Affiliation:
1. Parahyangan Catholic University
Abstract
Plastic industry development has increased the amount of plastic waste, including LDPE plastic film, therefore LDPE waste processing becomes essential, such as thermal or catalytic cracking. Cracking is the breakdown of complex hydrocarbons into simple and commercial hydrocarbons (C3-C40). The catalytic cracking is preferred due to lower temperatures, which is 200-300°C instead of 500-700°C. In this study, catalyst selection, acid impregnation of catalyst, catalyst loading (wt%), N2-gas-purging, feed-to-solvent weight-ratio, temperature, and reaction time were studied to determine the most suitable process condition to obtain the highest liquid fraction.
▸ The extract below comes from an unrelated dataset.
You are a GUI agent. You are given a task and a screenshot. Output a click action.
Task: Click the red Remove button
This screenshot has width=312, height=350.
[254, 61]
In this study, the catalytic cracking was conducted at 20 bar with kerosene as solvent, with and without N2-gas-purging at several temperatures (265 and 295°C), solvent-to-feed weight-ratios (5:1 and 4:1), catalyst types (bentonite, SiO2 and ZSM-5), catalyst loading (wt%) (1.0wt%; 5.0wt%; 7.0wt%; 9.0wt%; 10.0wt%), and reaction time (1-3 hours). The best results were with N2-gas-purging using 10.0wt%-bentonite in (5:1) solvent-to-feed weight-ratio for 1 hour at 295οC produced 54.9wt% of liquid fraction and without N2-gas-purging at 265°C produced 54.5wt% of liquid fraction, indicating the possibility of N2-gas-purging exclusion in future studies. Additionally, this study has promoted bentonite as a potentially viable catalyst for LDPE plastic waste catalytic cracking.
Publisher
Trans Tech Publications, Ltd.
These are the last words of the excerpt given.